- [Work instructions] Can you recast the entries below, from the line containing "Image resolution: width=572" through the end of the entries, as a JSON list of strings with one string per line and blank lines omitted? Keep the pictures out of the list.
==== Records for this task
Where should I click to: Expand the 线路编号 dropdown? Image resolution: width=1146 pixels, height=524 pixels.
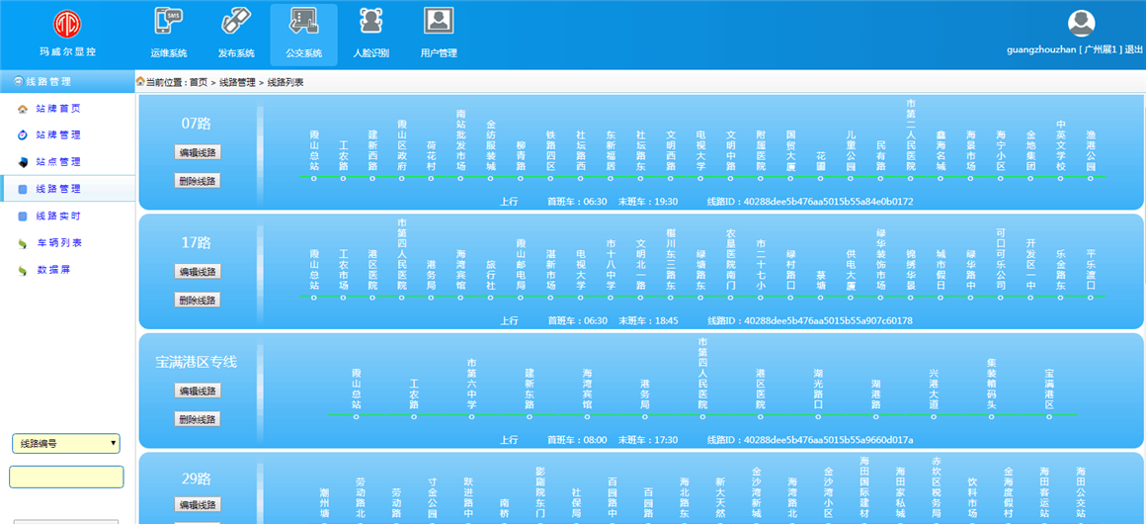click(66, 444)
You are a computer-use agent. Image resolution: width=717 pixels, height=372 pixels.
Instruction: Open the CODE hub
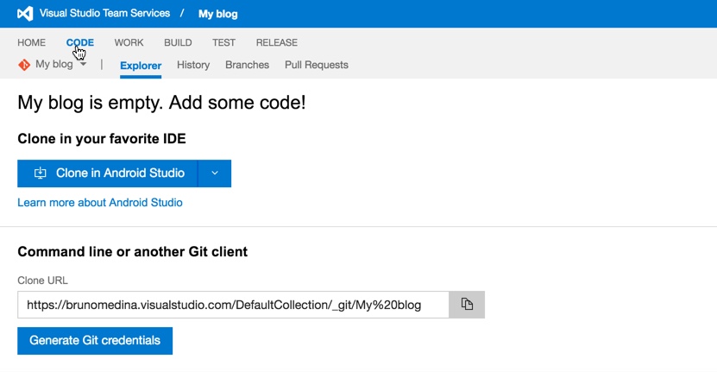[x=80, y=42]
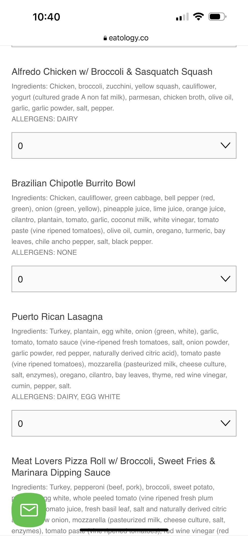
Task: Tap the Meat Lovers Pizza Roll title
Action: click(x=113, y=467)
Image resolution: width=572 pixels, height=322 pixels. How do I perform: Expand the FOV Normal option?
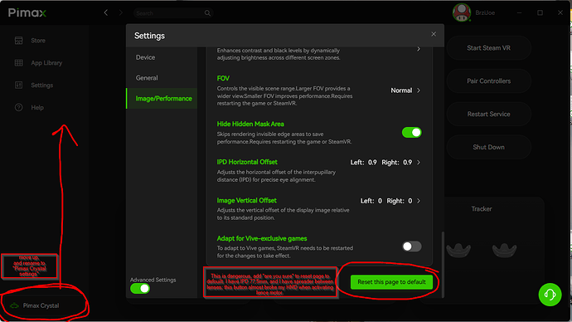405,90
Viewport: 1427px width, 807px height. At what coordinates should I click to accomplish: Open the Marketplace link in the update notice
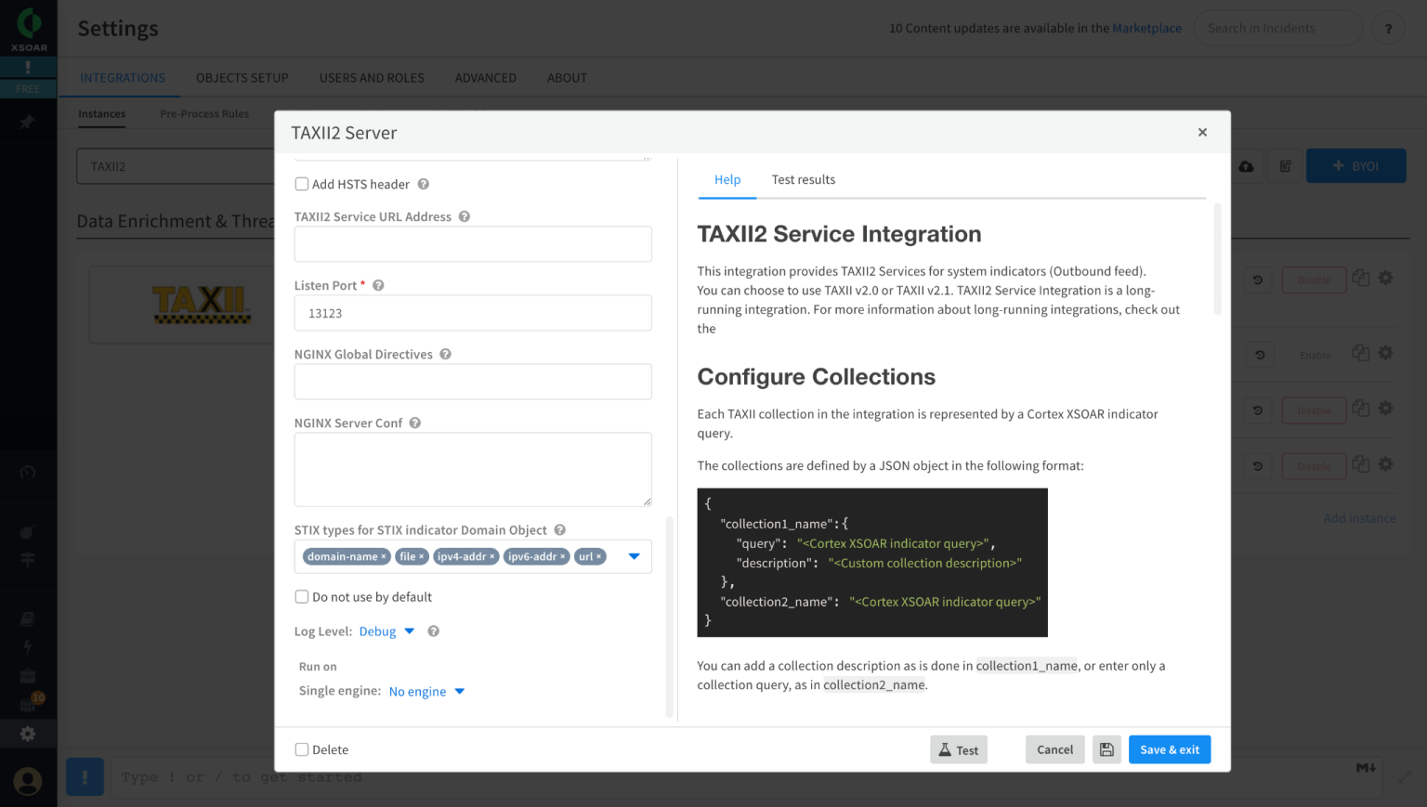pyautogui.click(x=1146, y=28)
========
- [Task response]
[
  "Image resolution: width=572 pixels, height=322 pixels. How do I perform: Expand the FOV Normal option?",
  "405,90",
  "Viewport: 1427px width, 807px height. At what coordinates should I click to accomplish: Open the Marketplace link in the update notice",
  "pyautogui.click(x=1146, y=28)"
]